(Stored data entries)
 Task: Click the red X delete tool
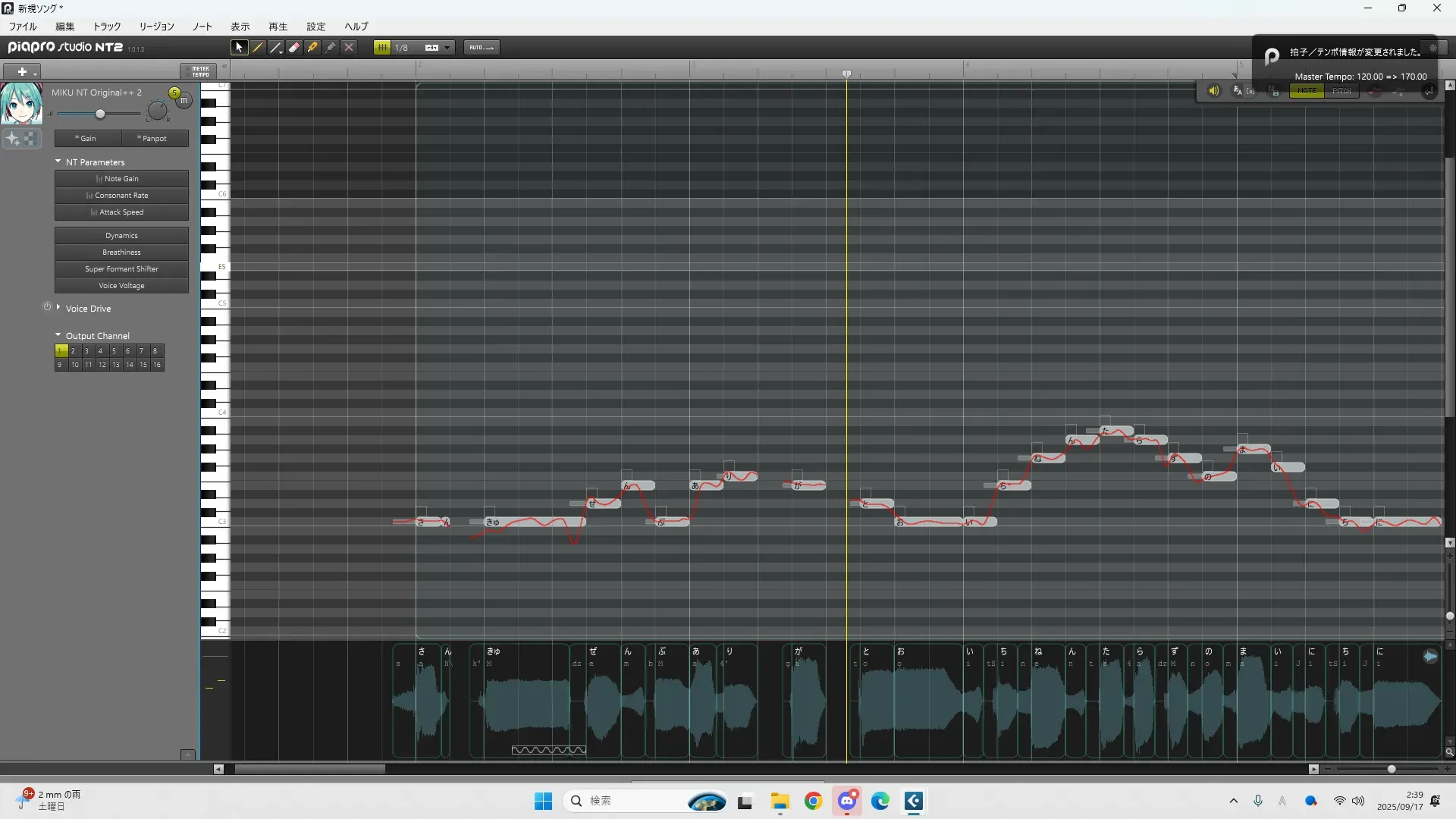[x=349, y=47]
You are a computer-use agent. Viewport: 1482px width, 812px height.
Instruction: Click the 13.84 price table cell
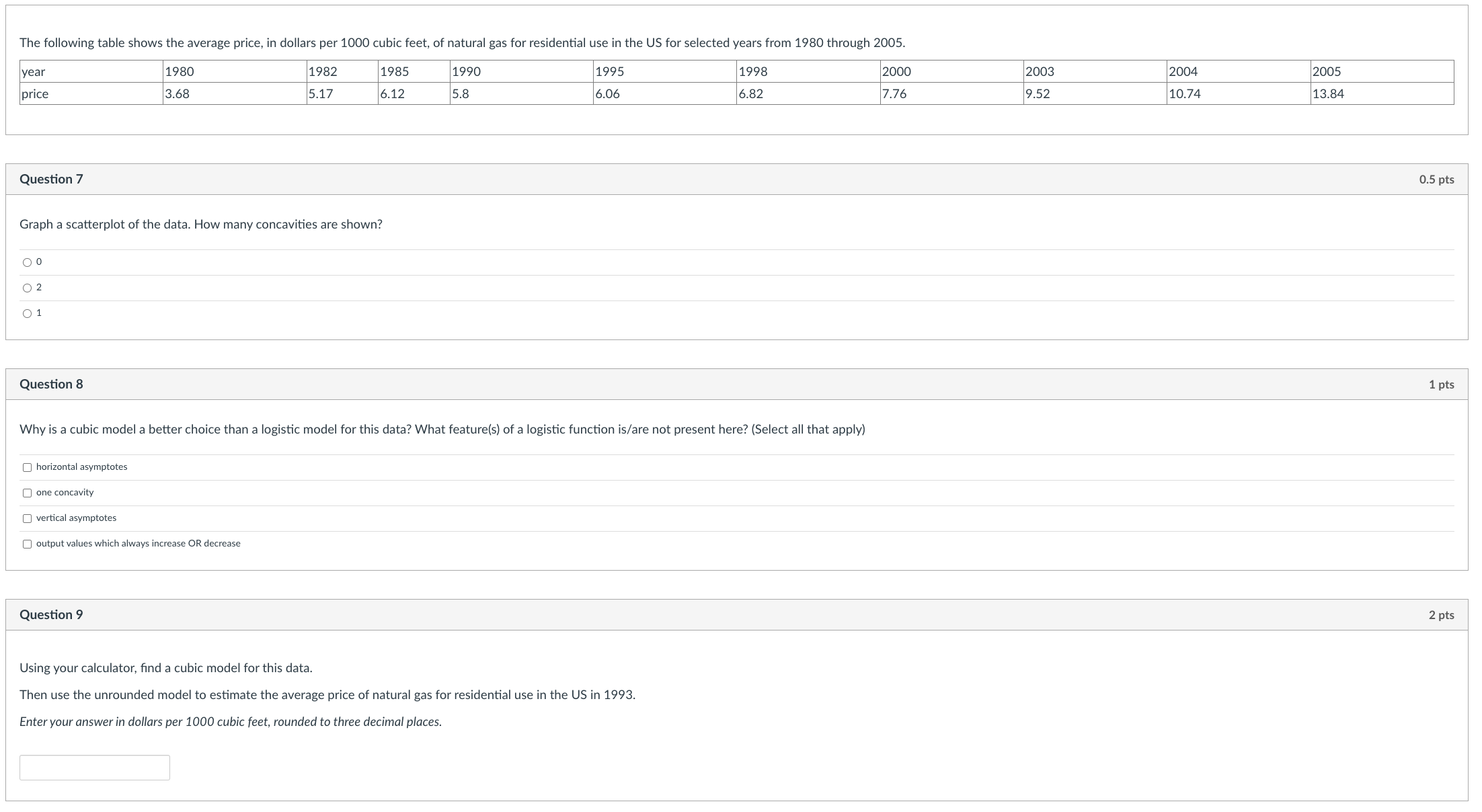coord(1328,94)
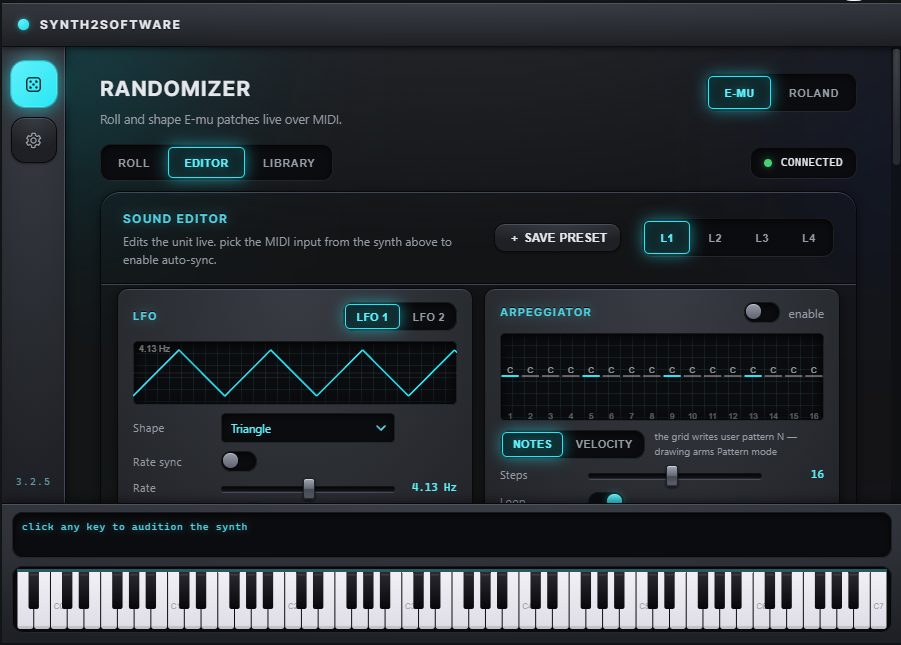Click step 9 in the arpeggiator grid

click(x=672, y=377)
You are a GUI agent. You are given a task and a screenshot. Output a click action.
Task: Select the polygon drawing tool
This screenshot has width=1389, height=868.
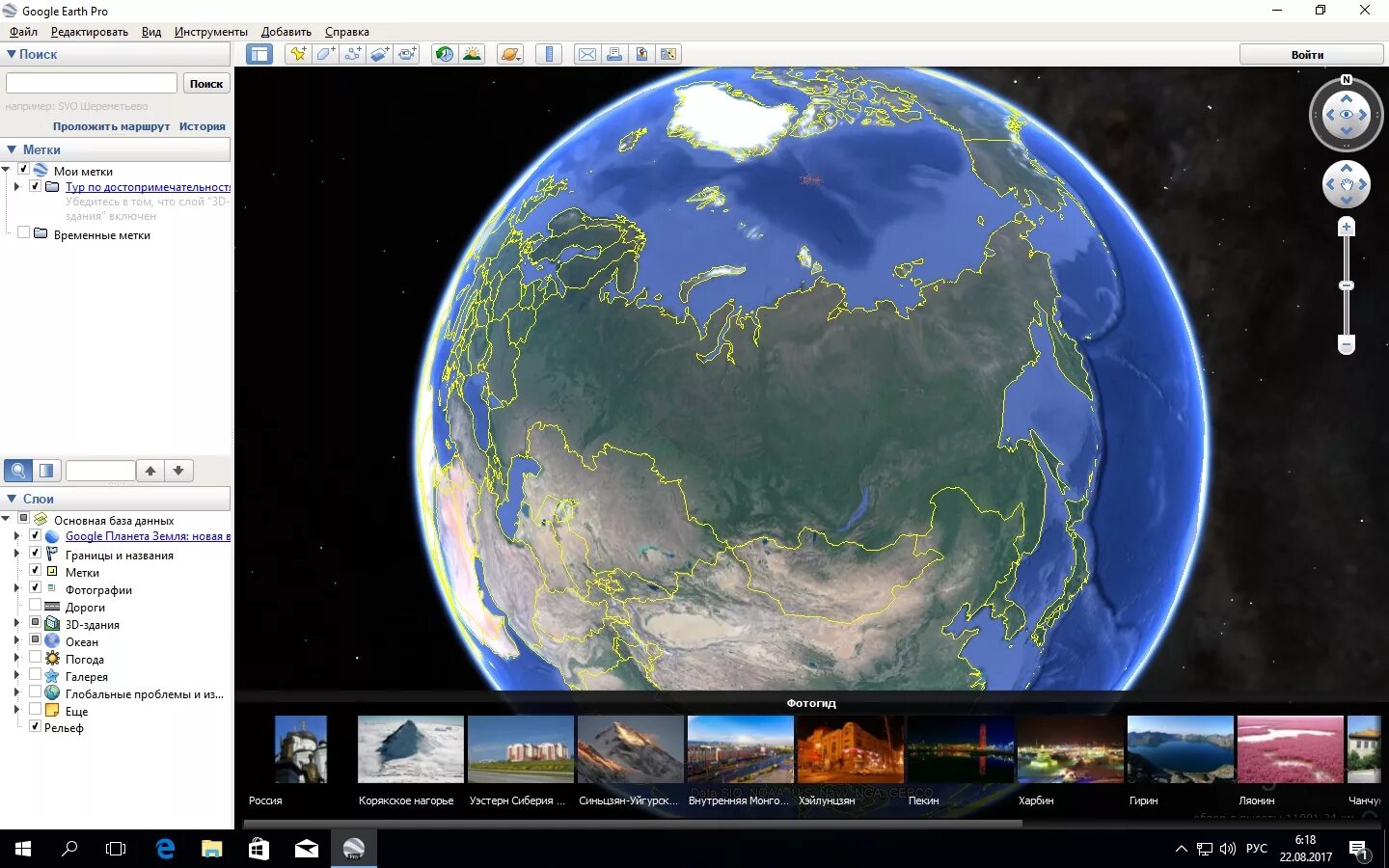[x=325, y=54]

▶ [What the task requires] Please put every line of the records into a JSON list of strings, one string per line, skipping blank lines. Leave the pictures out.

▶ [Solved exercise]
[
  " Task: Click the red X delete tool",
  "[x=349, y=47]",
  "You are a computer-use agent. Viewport: 1482px width, 812px height.",
  "Instruction: Click the 13.84 price table cell",
  "coord(1328,94)",
  "Click step 9 in the arpeggiator grid",
  "click(x=672, y=377)",
  "You are a GUI agent. You are given a task and a screenshot. Output a click action.",
  "Task: Select the polygon drawing tool",
  "This screenshot has width=1389, height=868.",
  "[x=325, y=54]"
]